== Segment start ==

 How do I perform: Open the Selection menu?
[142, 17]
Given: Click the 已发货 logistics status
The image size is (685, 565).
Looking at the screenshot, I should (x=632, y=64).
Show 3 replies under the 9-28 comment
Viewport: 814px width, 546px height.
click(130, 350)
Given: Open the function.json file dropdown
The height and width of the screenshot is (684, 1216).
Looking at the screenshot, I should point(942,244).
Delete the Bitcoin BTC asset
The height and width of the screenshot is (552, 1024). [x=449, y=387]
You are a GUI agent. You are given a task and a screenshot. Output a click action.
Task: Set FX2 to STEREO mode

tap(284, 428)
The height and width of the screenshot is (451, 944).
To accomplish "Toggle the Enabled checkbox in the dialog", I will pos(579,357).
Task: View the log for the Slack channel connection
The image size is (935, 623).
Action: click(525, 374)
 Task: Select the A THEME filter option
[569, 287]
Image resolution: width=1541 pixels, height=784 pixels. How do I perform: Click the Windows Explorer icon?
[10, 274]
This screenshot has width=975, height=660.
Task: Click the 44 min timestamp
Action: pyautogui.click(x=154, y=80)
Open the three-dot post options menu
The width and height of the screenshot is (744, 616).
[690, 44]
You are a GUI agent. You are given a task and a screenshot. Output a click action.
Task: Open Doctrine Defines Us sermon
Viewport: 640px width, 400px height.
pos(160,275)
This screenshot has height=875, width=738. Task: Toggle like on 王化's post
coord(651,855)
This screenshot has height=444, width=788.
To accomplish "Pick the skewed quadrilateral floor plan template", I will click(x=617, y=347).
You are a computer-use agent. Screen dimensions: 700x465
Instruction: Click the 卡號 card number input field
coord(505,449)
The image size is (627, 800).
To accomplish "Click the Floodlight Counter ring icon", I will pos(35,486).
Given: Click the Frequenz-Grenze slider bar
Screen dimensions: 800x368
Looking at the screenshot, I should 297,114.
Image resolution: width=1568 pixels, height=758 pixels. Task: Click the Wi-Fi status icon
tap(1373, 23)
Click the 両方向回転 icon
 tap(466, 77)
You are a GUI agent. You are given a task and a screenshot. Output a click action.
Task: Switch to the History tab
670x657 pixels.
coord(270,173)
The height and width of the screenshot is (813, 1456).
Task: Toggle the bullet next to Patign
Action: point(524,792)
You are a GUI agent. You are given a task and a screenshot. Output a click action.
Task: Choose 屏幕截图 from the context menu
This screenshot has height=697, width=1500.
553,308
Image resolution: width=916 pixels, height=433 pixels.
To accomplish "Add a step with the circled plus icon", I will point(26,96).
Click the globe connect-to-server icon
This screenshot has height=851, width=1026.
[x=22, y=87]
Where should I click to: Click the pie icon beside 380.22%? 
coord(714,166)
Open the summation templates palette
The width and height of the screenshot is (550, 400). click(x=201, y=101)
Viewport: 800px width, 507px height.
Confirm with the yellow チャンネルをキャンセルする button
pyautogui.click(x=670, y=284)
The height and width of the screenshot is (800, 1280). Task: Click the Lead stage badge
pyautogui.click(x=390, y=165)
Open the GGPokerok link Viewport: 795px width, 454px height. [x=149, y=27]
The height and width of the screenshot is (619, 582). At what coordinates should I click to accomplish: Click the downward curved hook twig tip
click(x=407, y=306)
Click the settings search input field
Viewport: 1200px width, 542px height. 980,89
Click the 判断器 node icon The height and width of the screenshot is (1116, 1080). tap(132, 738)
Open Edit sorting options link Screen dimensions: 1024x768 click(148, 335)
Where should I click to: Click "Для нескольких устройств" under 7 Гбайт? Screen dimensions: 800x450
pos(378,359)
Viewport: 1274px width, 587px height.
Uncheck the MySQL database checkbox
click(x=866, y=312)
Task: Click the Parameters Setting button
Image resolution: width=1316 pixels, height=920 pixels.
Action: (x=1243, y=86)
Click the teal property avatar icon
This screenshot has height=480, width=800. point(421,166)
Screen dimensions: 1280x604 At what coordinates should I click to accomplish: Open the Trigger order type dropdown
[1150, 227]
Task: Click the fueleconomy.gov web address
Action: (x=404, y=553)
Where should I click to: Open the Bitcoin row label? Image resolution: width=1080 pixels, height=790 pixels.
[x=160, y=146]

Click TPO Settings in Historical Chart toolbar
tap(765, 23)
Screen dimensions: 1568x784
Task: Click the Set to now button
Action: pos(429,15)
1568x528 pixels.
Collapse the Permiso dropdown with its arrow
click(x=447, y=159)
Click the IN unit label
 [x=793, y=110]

== Segment end ==

◆ **Prompt**:
Reproduce only those lines of the entries above that run from the line with "Click the 判断器" to the final line.

◆ **Result**:
Click the 判断器 node icon The height and width of the screenshot is (1116, 1080). tap(132, 738)
Open Edit sorting options link Screen dimensions: 1024x768 click(148, 335)
Where should I click to: Click "Для нескольких устройств" under 7 Гбайт? Screen dimensions: 800x450
pos(378,359)
Viewport: 1274px width, 587px height.
Uncheck the MySQL database checkbox
click(x=866, y=312)
Task: Click the Parameters Setting button
Image resolution: width=1316 pixels, height=920 pixels.
Action: (x=1243, y=86)
Click the teal property avatar icon
This screenshot has height=480, width=800. point(421,166)
Screen dimensions: 1280x604 At what coordinates should I click to accomplish: Open the Trigger order type dropdown
[1150, 227]
Task: Click the fueleconomy.gov web address
Action: (x=404, y=553)
Where should I click to: Open the Bitcoin row label? Image resolution: width=1080 pixels, height=790 pixels.
[x=160, y=146]

Click TPO Settings in Historical Chart toolbar
tap(765, 23)
Screen dimensions: 1568x784
Task: Click the Set to now button
Action: pos(429,15)
1568x528 pixels.
Collapse the Permiso dropdown with its arrow
click(x=447, y=159)
Click the IN unit label
 [x=793, y=110]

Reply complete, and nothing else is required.